One of the annual traditions of the baseball offseason is the ritual looking back on the season that just finished to proclaim who was, indisputably, the best. Coaches and glove company sponsorships give us the Gold Gloves. Mainstream baseball writers, some of whom are connected to the same reality as we are, give us things like the Most Valuable Player and Cy Young awards.
Here on Camden Chat, on direction from the SB Nation overlords, the question for today:
Who was the hitter of the year?
I am told that our results for this poll will be factored into network-wide final voting in order to proclaim the people's champion. Do not take this sacred responsibility lightly.
If this were the BBWAA voting for MVP, we would all need to come up with ten players on a ballot, with a point system weighted to determine the ultimate winner and also generating positions from second all the way down to people who scored one measly point from a supposedly-objective writer giving out a homer vote. Here, the most robust option available is a poll where the winner will be whoever has the most votes. So let's roll with that.
On the poll are six names which happen to represent the six position players who had the highest Fangraphs WAR for the 2015 season. WAR is not, and should not be, the ultimate arbiter to determine player performance, but I do think it's safe to say if you weren't in the top six finishers in WAR, you weren't the hitter of the year. I also think it's safe to say the top six finishers in WAR did not have bad seasons.
Why six? That may or may not have anything to do with Manny Machado having the sixth-highest WAR in MLB this season. Don't be a homer and vote for him, though. That will be embarrassing for everyone involved. Your choices:
Bryce Harper
Longtime Camden Chat readers, and periodic hate readers, will surely be well aware that Harper is not my favorite baseball player. There's simply no denying the brilliance of his 2015 performance, however. A .330/.460/.649 batting line speaks for itself. No player anywhere in MLB has posted an OBP that high in at least a decade. The slugging percentage is the highest since Albert Pujols was lighting the world on fire in St.
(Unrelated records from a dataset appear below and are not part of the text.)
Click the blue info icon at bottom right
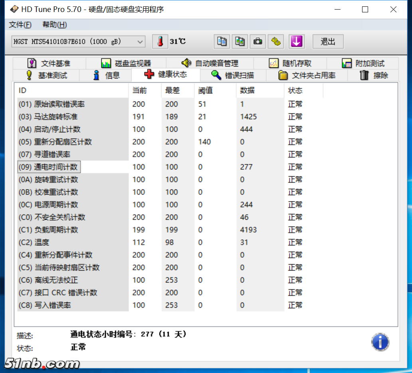 [380, 342]
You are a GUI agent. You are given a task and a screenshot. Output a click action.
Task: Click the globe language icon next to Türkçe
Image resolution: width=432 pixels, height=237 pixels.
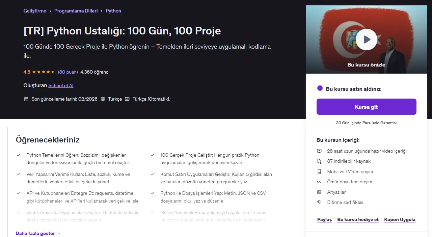[103, 99]
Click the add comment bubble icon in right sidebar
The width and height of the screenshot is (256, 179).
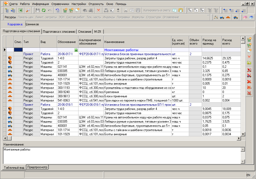coord(249,51)
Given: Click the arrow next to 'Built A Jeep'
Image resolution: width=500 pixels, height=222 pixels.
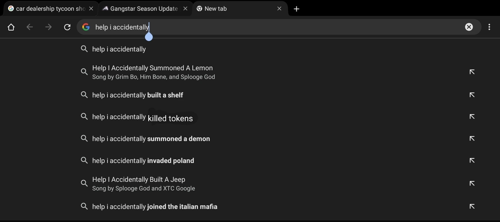Looking at the screenshot, I should [x=472, y=184].
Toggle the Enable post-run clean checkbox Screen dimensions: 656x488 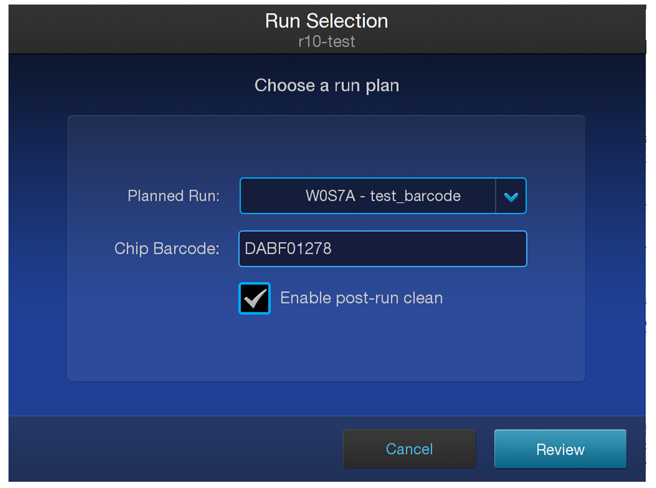(254, 299)
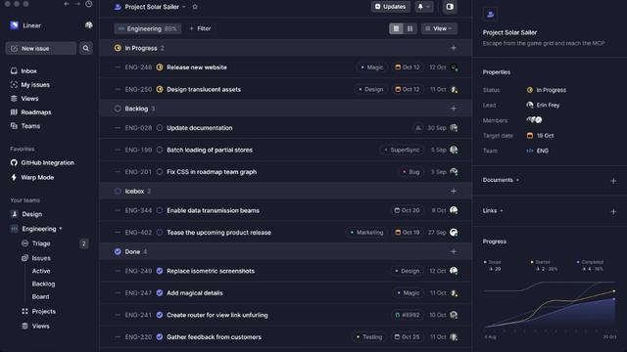
Task: Collapse the Engineering team tree
Action: point(61,229)
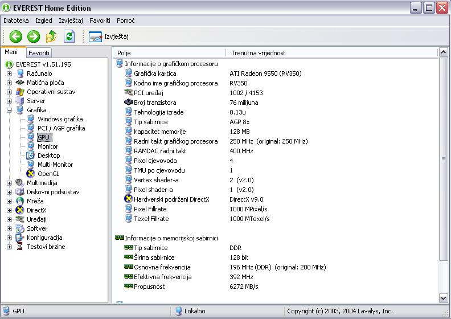Viewport: 451px width, 319px height.
Task: Collapse the Grafika tree node
Action: point(9,110)
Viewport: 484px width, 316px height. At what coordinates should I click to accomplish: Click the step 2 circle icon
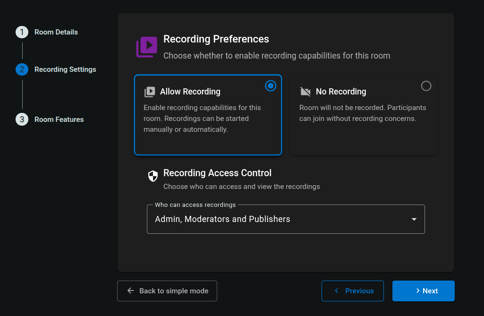[22, 69]
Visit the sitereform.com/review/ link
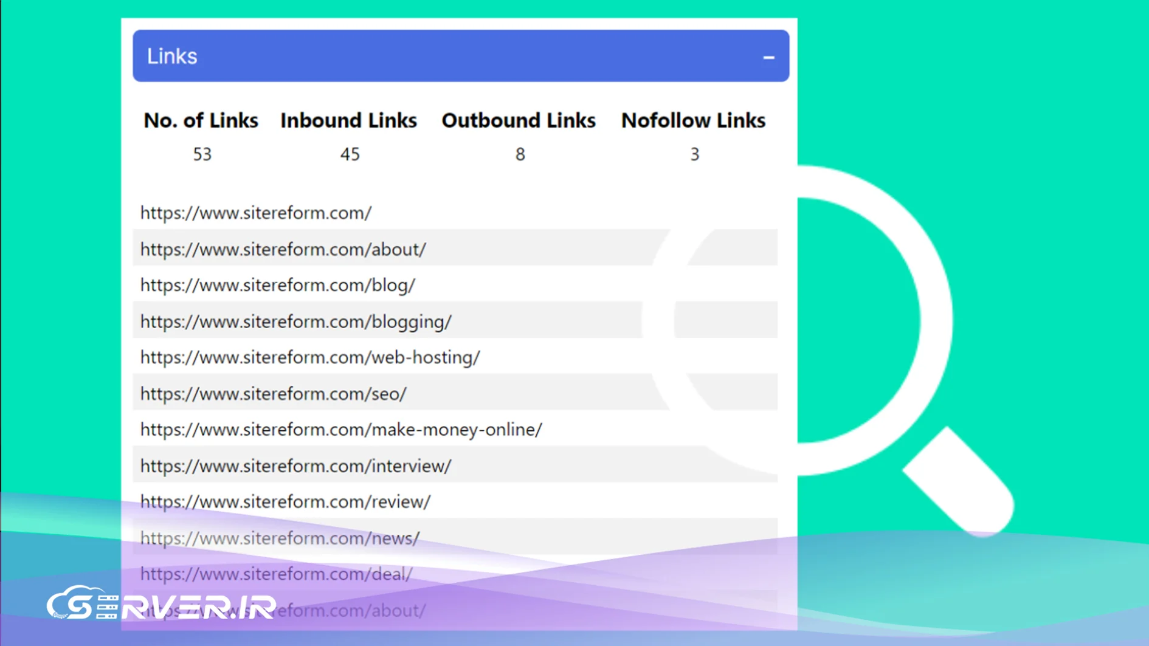1149x646 pixels. [285, 502]
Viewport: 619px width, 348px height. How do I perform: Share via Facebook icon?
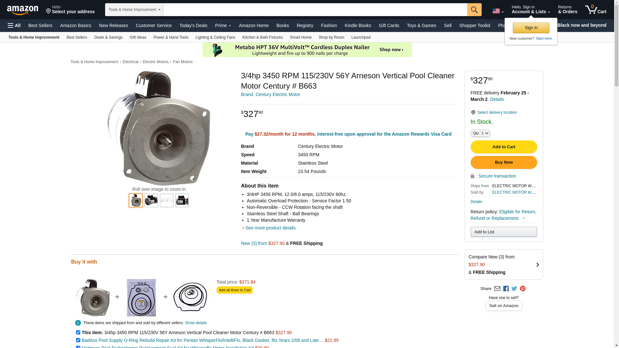click(506, 289)
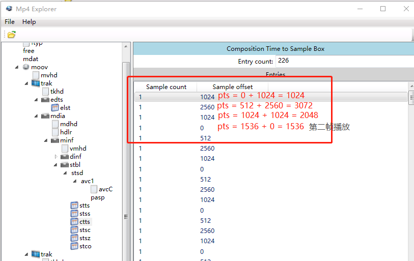This screenshot has height=261, width=414.
Task: Click the mvhd document icon
Action: (x=36, y=75)
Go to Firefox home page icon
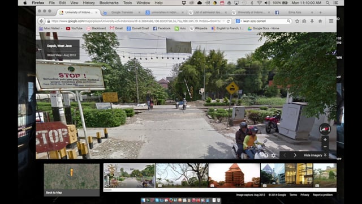The height and width of the screenshot is (204, 362). [x=320, y=21]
Louis in 2009.
He destroyed everyone and everything, up to and including the concept of good taste, because seriously, look at this hair.
Mike Trout
A common refrain from what Moneyball writer Michael Lewis termed the "dinosaur wing" of baseball writers, who like to dismiss newer-age thinking, is this: "You have to watch the games." And yet, the people whose job it is to watch the games failed to recognize that Trout was the greatest player in the American League in 2012 and 2013. They may fail to recognize him again in spite of his generating a .991 OPS while playing 159 games, all but three of which saw him in center field. He's pretty good at baseball.
Josh Donaldson
One good way to get yourself in this conversation is to be a third baseman who bats .297/.371/.568 over a season, along with being a key pillar of a dominant offensive team that laid waste to everything it touched over the year. He hit 41 home runs, and drove in 123, which matters to people who vote on MVP awards. Donaldson wasn't a slouch in the field, either. You don't end up with 8.7 WAR by accident.
Paul Goldschmidt
The Diamondbacks are kind of a sad baseball franchise lately, but one player who is exciting for their fans to get to see is Goldschmidt, who was one of three NL players to turn in a .300+/.400+/.500+ batting line this season. Since the advent of steroid testing in baseball, there just hasn't been much of that in a given year. Unlike these guys above him, Goldschmidt stole 21 bases in 26 attempts.
Joey Votto
Idiots across the baseball world undervalue Votto because he "walks too much", never mind that he collected a .314 batting average this season on top of an impressive .459 OBP. "Oh, but he only drove in 80 runs," they will probably say. Maybe that's because his teammates collectively couldn't hit their way out of a wet paper bag.
Manny Machado
Somehow, members of the Orioles media watched the 2015 season and proclaimed Chris Davis to be the Most Valuable Oriole over Machado. I don't get it. You don't need me to tell you why our Gold Glove-winning third baseman was great, but seriously, don't vote for him in this poll.